# af has come after missed miscarriage, should i start 2nd round of clomid or not?



## starzle72 (Sep 2, 2011)

Hi all my af has come finally, 7 weeks after my missed miscarriage and ERPC. I miscarried at 9 weeks we found out at the scan and the foetus was tiny so probably died weeks before that. I really want to avoid this happening again but obviously there are never any guarantees. 
I feel ready to try again. I still have two rounds of Clomid left (50mg) as I conceived first round, then miscarried. What would any of you recommend; should I do the Clomid this month or try and conceive naturally? I don’t want to waste too much time as I’m 39 now but also want to do the right thing. Some say your womb is week after a mc whilst others say you are very fertile after. I’d just like some advice as to whether to take the Clomid this month or leave it a month or two?


----------



## Hails (Aug 1, 2011)

hi starzle72

i am so sorry to here of your loss   terrible for you to go through...

i have heard also that you are really fertility after a mc... you need to be mentally and physical ready to conceive again. you conceived on the first round of clomid which is very good... i have been on it 13 months and still nothing... 

my cousins girl had a mc and she tried the next month and fell pregnant. i really not much help to you, didnt want to read and run.. i wish you all the best of luck and i really hope things work out for you's..  whatever decision you make will be the right one


----------



## starzle72 (Sep 2, 2011)

Thanks Hails, wow, you've been through alot havnt you?
I had acupuncture too with the Clomid and chinese herbs! I really think it helped me fall.
AF has come but not in full swing if you know what I mean?? Think I will take the clomid this month.


----------



## Hails (Aug 1, 2011)

Hi

Yeah I been through a lot, my partner great he keeps me going... Won't give up. Into my 3rd year... Still waiting to ovulate   no luck yet this month. On cd 18 at minute. Ovulated on cd20 last month.

Yeah you should try again. Clomid working for you which is great. Do you think acupuncture helped you? Where did they place your needles? I'm on the herbs hope they help..

Did you have many symptoms dpo? 

Your Af always starts off slow and light. It takes two days before I get the full flow. 

X


----------



## starzle72 (Sep 2, 2011)

Hiya. Yeah, I really think the acu helped. Needles in hands feet and back if I remember rightly. I'm lucky as my friend is a homeopathic doc and he practices acu and chinese herbs. 
Sorry what is dpo, I'm not really too up with the abbreviations. Btw, why brazil nuts? I've heard about the pineapple juice. Hoping af will be in full soon any hour now. Taking clomid day 2. Last time i tested positive for ov on day 9. My cycles are quite short. Cross everything for me


----------



## Hails (Aug 1, 2011)

Sorry it means days past ovulation. You get early preg signs in your 2 weeks wait. 
Brazil nuts is good for the lining of your womb and implantation of the egg. I eat them 1 day past ovulation for two weeks.

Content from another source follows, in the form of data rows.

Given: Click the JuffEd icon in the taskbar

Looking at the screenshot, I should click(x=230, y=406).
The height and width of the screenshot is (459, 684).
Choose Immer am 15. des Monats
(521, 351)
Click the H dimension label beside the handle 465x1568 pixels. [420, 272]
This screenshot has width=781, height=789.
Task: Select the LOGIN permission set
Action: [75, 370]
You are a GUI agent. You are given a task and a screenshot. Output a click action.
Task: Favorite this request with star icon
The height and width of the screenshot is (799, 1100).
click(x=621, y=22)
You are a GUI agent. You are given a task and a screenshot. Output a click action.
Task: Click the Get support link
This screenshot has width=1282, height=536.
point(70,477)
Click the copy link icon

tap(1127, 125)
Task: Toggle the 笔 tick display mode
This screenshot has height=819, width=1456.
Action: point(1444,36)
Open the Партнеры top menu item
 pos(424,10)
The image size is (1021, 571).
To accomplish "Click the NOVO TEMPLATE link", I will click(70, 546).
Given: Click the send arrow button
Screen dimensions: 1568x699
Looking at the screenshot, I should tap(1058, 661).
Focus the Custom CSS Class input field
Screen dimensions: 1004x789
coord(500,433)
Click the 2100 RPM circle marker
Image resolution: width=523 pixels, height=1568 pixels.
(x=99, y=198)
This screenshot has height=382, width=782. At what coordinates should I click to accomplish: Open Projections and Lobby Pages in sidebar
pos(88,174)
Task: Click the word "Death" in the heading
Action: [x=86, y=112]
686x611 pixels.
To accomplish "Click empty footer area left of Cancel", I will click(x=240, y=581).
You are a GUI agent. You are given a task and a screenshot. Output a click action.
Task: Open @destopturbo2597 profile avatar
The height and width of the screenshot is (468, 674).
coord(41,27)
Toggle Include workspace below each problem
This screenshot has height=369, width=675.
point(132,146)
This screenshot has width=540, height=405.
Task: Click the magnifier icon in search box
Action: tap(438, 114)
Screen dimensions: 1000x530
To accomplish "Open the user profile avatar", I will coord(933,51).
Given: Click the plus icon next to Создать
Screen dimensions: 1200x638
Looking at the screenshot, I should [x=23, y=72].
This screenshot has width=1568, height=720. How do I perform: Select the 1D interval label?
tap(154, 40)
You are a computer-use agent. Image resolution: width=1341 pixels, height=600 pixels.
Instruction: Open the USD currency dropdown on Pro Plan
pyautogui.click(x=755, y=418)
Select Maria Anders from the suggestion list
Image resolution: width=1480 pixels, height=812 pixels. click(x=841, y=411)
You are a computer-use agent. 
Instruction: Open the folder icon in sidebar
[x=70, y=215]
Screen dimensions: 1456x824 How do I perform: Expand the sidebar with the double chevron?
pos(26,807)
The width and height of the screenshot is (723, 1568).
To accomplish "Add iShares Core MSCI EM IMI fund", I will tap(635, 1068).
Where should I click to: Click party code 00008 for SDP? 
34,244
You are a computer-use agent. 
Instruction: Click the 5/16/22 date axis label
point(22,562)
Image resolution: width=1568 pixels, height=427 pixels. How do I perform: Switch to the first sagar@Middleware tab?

I get my needles in my temples two in my neck one on top of head and 4 in tummy then in my ankles and bottom of legs. 

Really praying it helps. Haven't ovulated yet. Your lucky you have short cycles. The waiting Is so annoying lol x


----------



## Hails (Aug 1, 2011)

Everything crossed for you doll


----------



## starzle72 (Sep 2, 2011)

Oh god yeah, I felt pregnant almost straight away. Boobs were sore and felt sick and very tired. The sickness was the main sign. It does feel different to pmt/period pains. 
Makes me feel sad thinking about it. Physically pregnancy feels awful but they were happy days


----------



## Hails (Aug 1, 2011)

I kno. It's really hard. I haven't experienced that before but can imagine your pain. My 2 friends lost there babies when they were 5 months preg. Devastating! 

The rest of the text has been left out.